Ivan Mazuze, saxofonista moçambicana a viver na Noruega, não tem
dúvidas: os escritores, pintores e atletas são os maiores e principais
embaixadores culturais do país, porque, com o seu poder da
representatividade, conseguem enaltecer a imagem de Moçambique. Nesta
entrevista, Mazuze sintetiza a essência dos seus três álbuns (Ubuntu,
Ndzunti, Maganda) e dos seus universos interiores, sem disfarçar a
vontade de conquistar o mundo, por via da música.



É um artista do jazz, que faz do saxofone sua língua. Como é exprimir-se por via deste instrumento?
Para mim, o saxofone é a extensão do meu corpo para poder exprimir os meus sentimentos.

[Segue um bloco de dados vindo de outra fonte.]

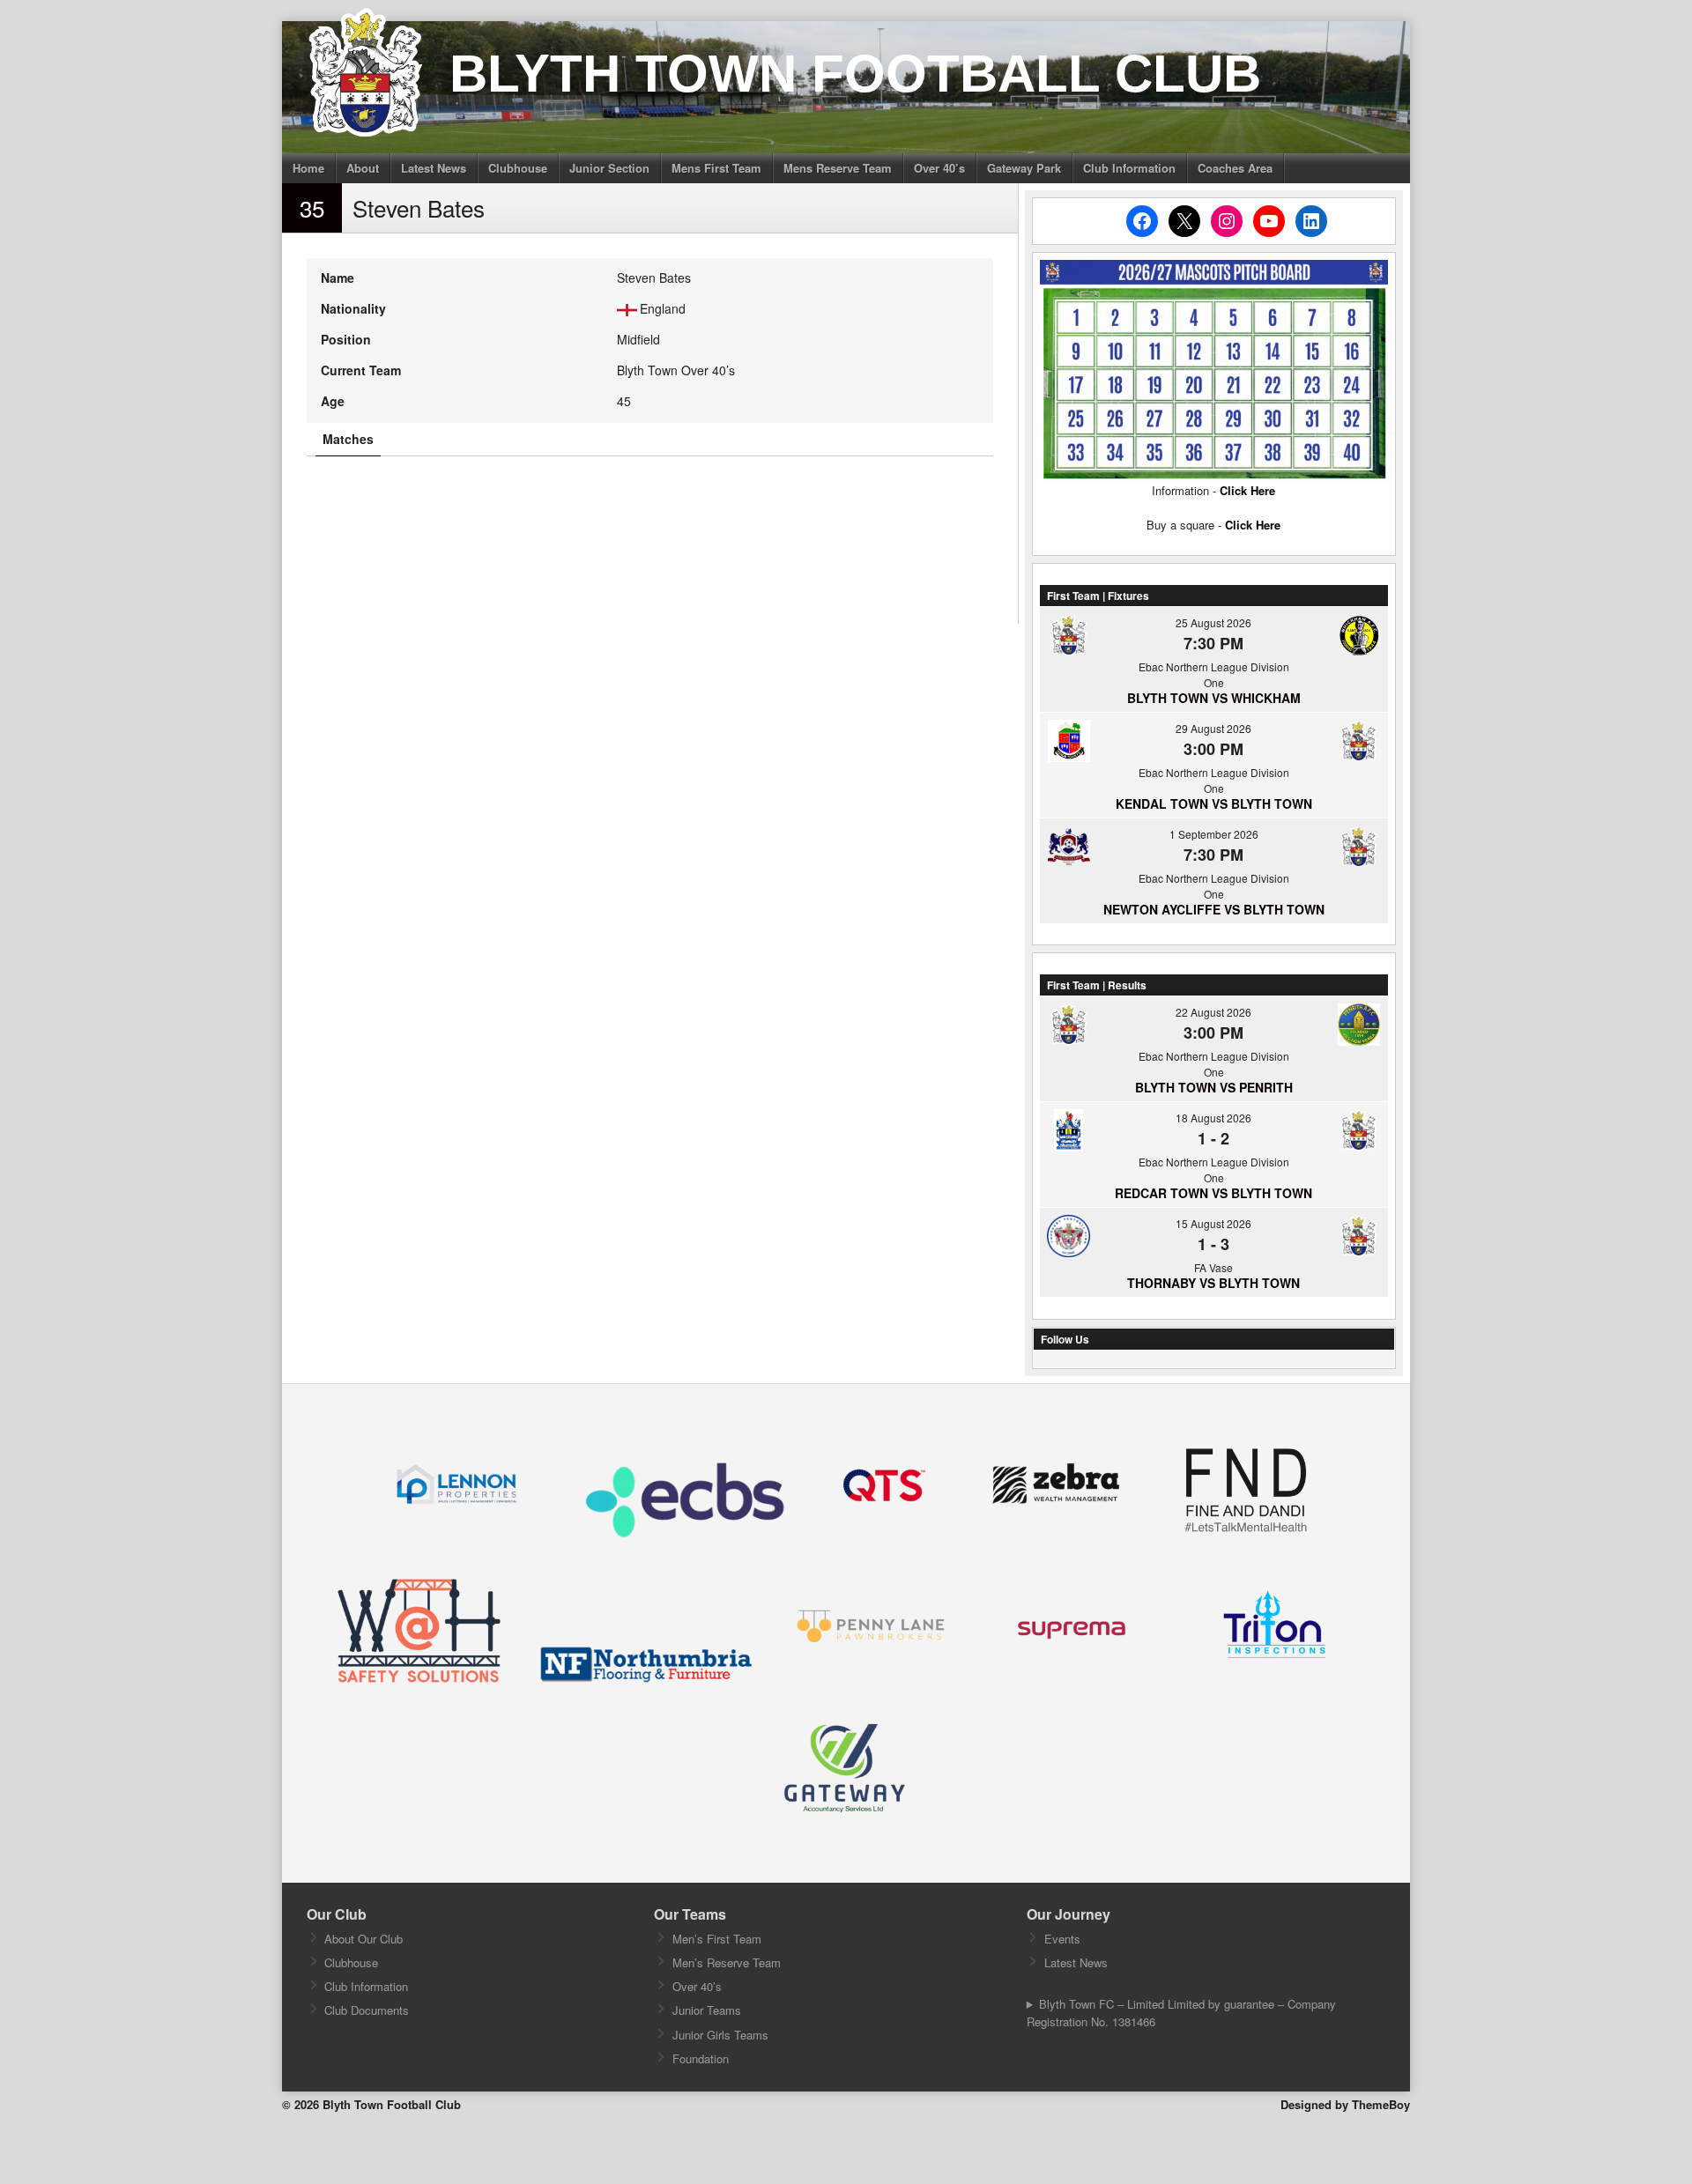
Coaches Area (1235, 167)
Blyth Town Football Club (855, 73)
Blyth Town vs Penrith (1214, 1087)
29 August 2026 (1213, 728)
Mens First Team (716, 167)
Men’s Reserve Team (726, 1962)
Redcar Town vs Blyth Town (1213, 1193)
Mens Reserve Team (837, 167)
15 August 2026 (1213, 1223)
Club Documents (366, 2010)
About (362, 167)
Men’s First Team (716, 1938)
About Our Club (363, 1938)
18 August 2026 (1213, 1117)
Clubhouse (517, 167)
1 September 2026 (1213, 833)
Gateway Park (1024, 167)
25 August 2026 (1213, 622)
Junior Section (609, 167)
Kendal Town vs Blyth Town (1214, 803)
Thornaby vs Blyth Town (1213, 1283)
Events (1062, 1938)
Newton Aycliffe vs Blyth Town (1214, 909)
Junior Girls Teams (720, 2034)
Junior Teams (706, 2010)
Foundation (700, 2058)
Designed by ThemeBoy (1345, 2104)
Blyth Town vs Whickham (1214, 698)
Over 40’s (939, 167)
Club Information (1129, 167)
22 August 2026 (1213, 1011)
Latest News (433, 167)
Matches (348, 439)
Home (308, 167)
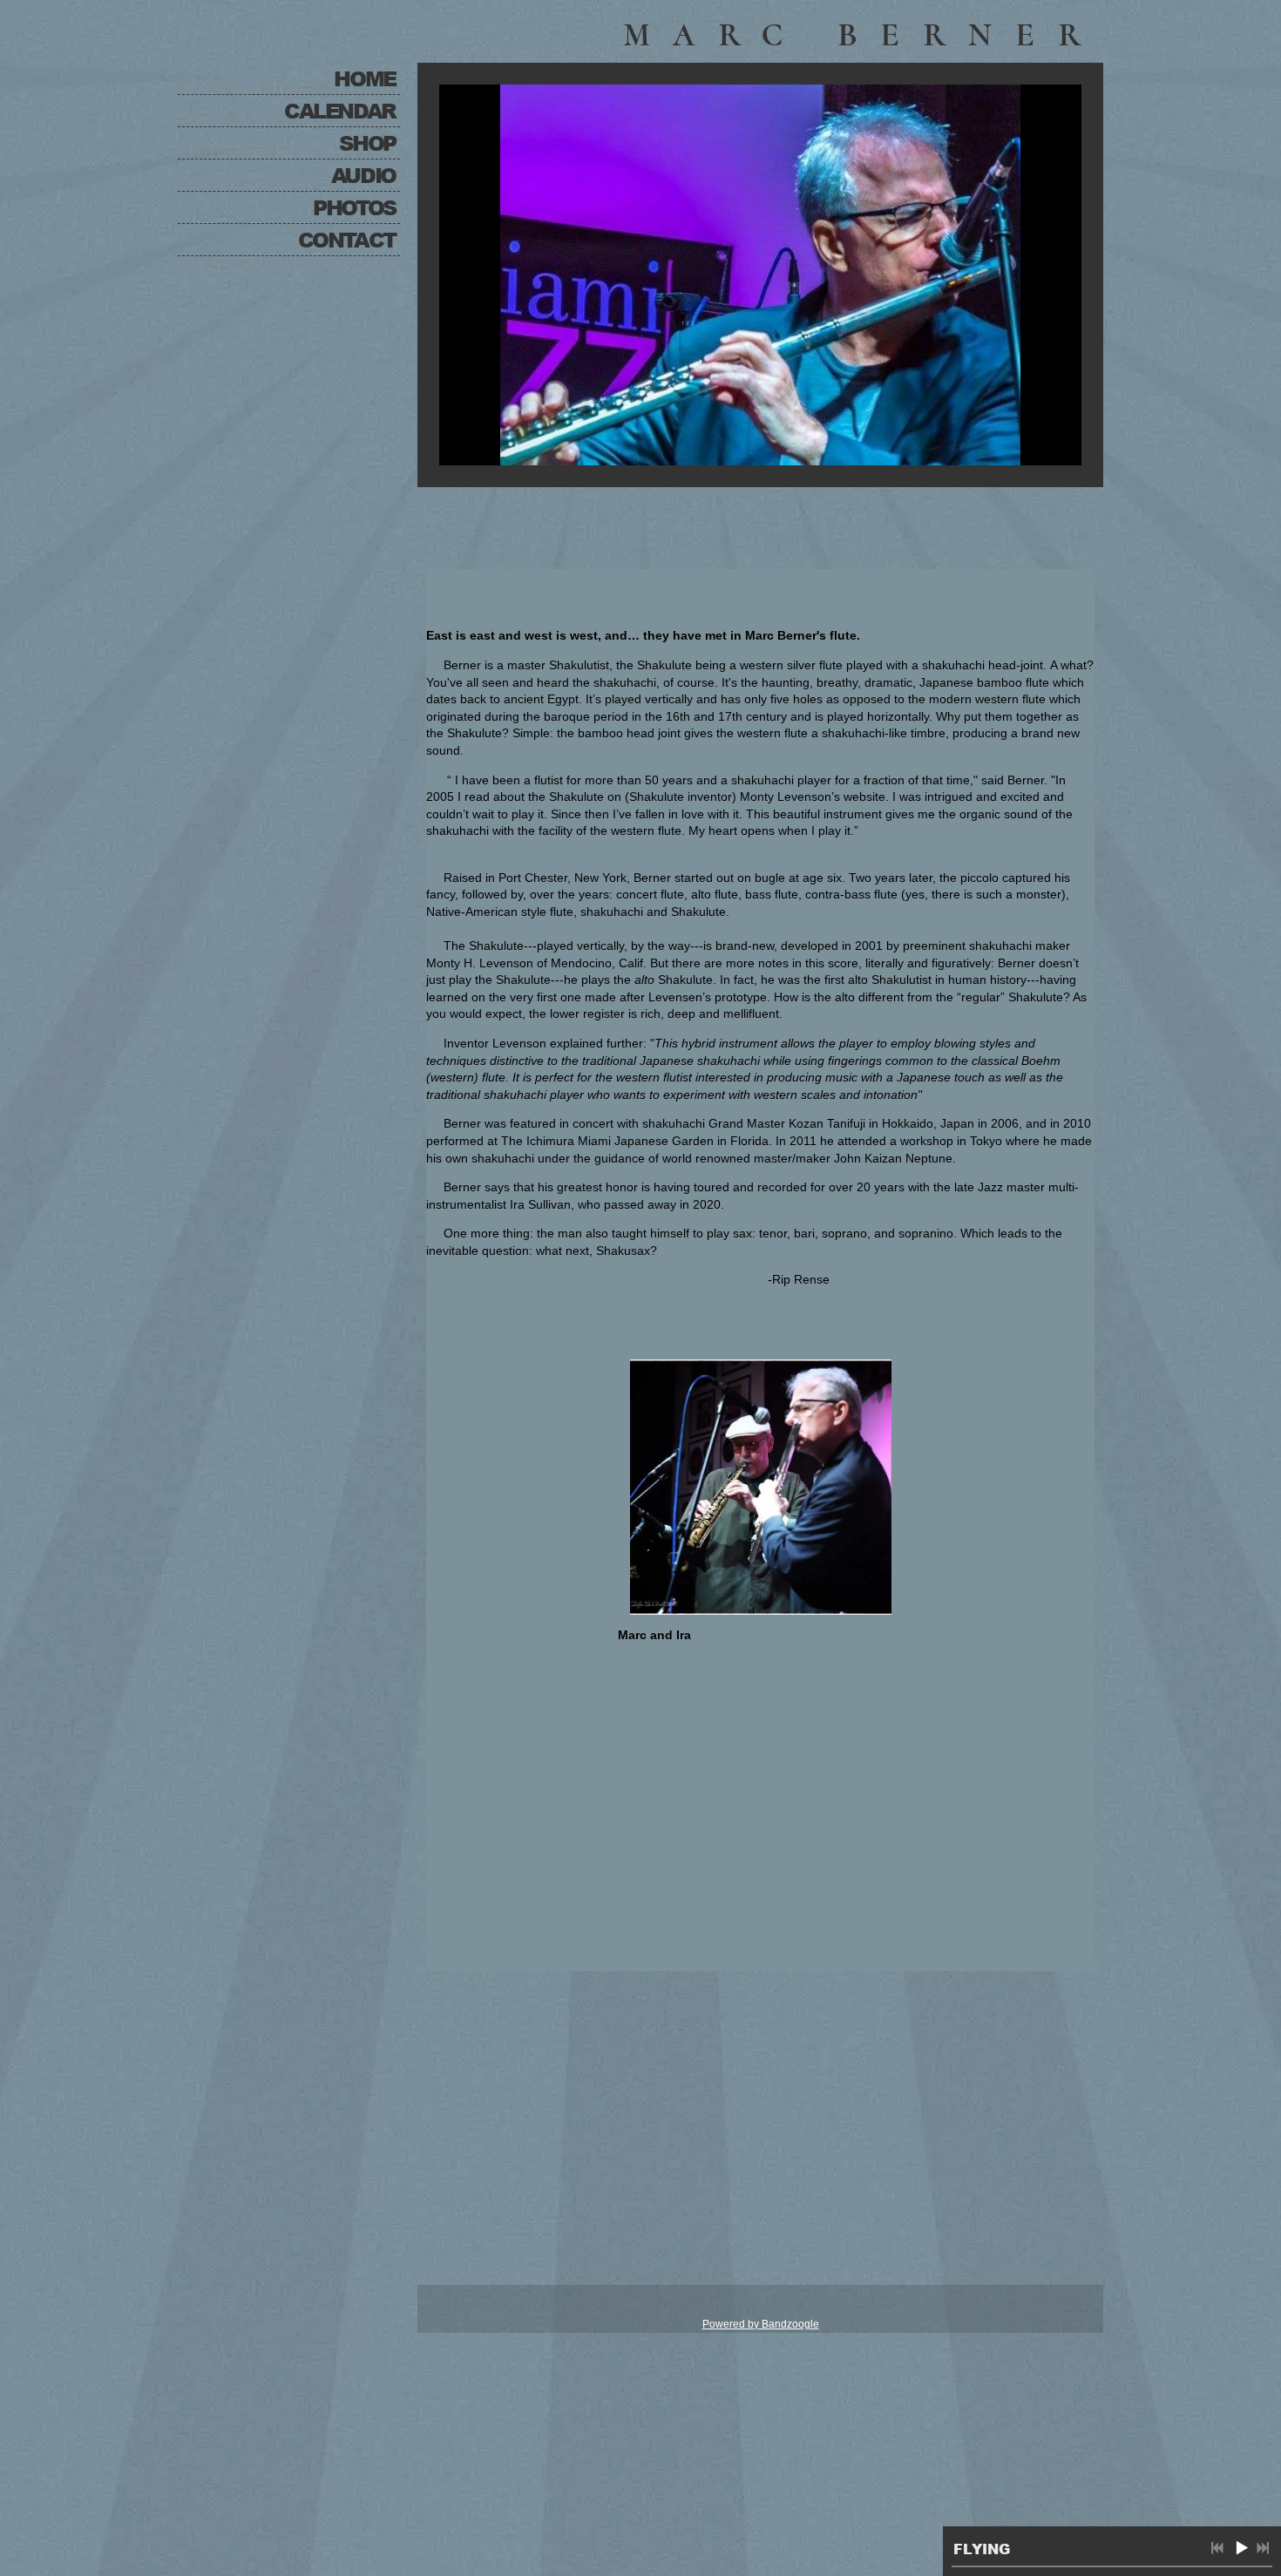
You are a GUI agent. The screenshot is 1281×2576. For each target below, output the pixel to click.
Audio (363, 174)
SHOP (367, 142)
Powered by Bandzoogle (760, 2323)
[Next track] (1263, 2548)
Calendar (340, 110)
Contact (347, 239)
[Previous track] (1217, 2548)
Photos (354, 207)
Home (364, 78)
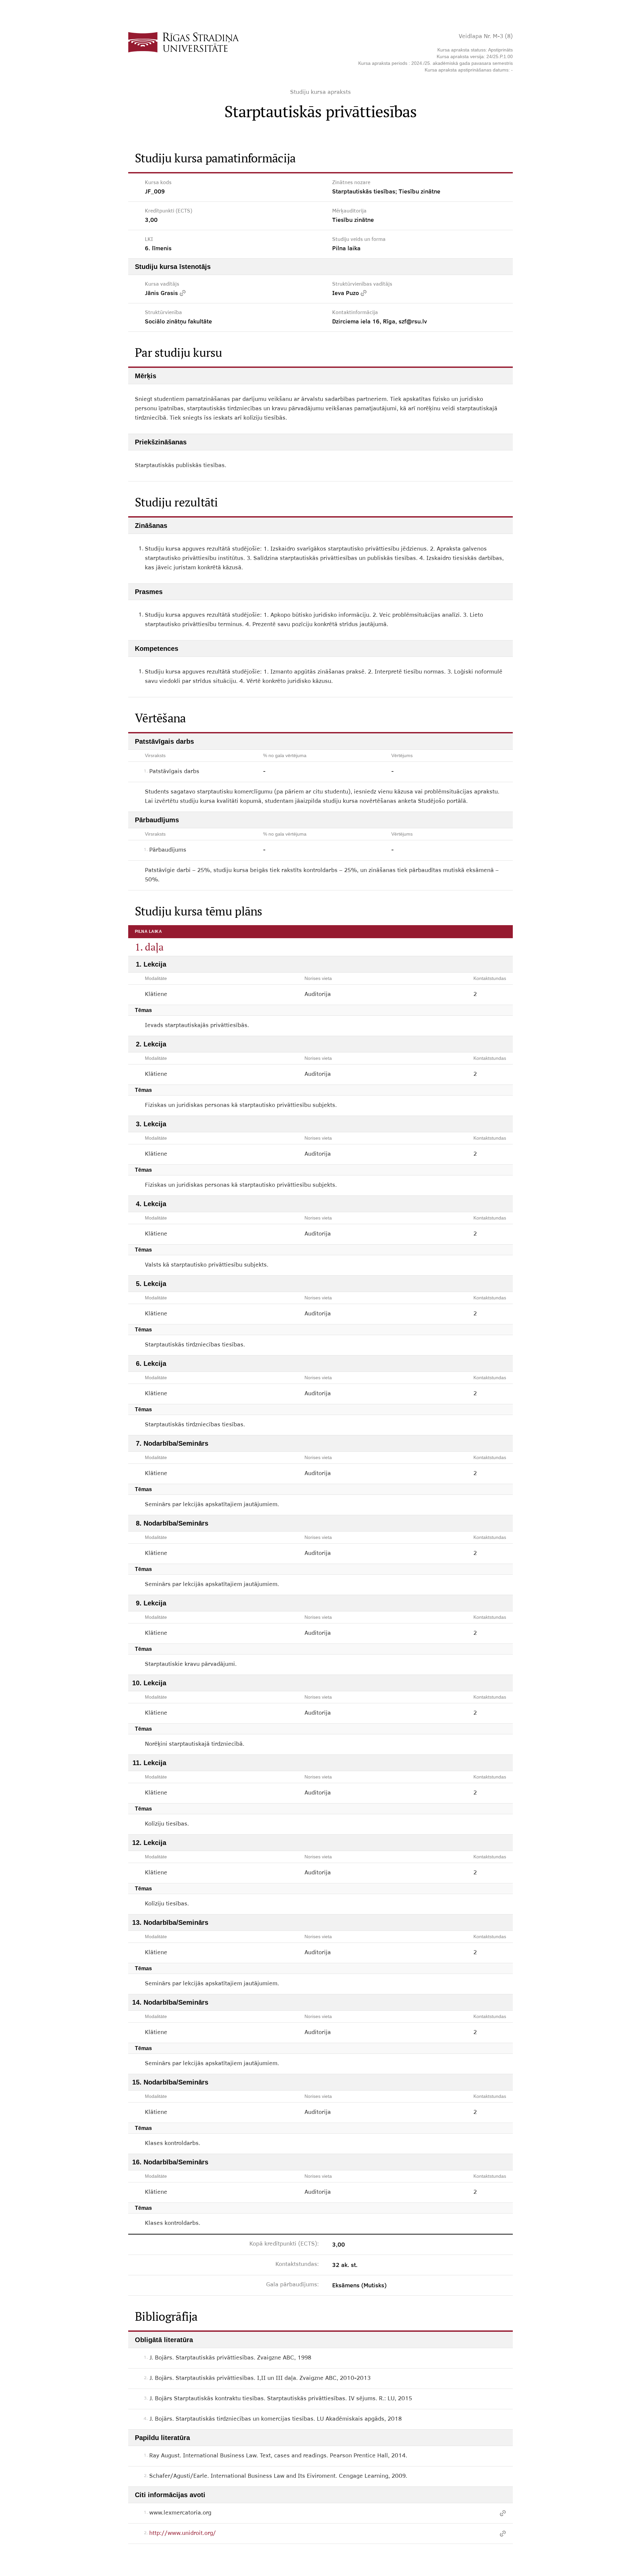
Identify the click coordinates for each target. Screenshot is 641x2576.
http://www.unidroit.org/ (182, 2534)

Quem lhe escuta, por exemplo, no seu último CD, Ubuntu (2015), sabe que canta a sua terra em “Inta Mutlhangela”. É uma forma de se sentir em casa?
Definitivamente, não só, mas também é uma forma de contar a minha história, origem e apresentar-me como africano e moçambicano.


Compõe a pensar na gente do seu país ou apenas preocupa-lhe ser um cidadão do mundo?
Componho baseando-me nas minhas vivências, lugares em que passo,
literatura, acontecimentos históricos, tradição, pessoas influentes na
minha vida ou experiência artística.


Como músico, tem preocupações de desafiar o seu público a
experimentar uma dor fictícia, quando, por exemplo, toca “My Two
Northern Lights” e “Talking to Myself” (Ubuntu), músicas taciturnas e melancólicas?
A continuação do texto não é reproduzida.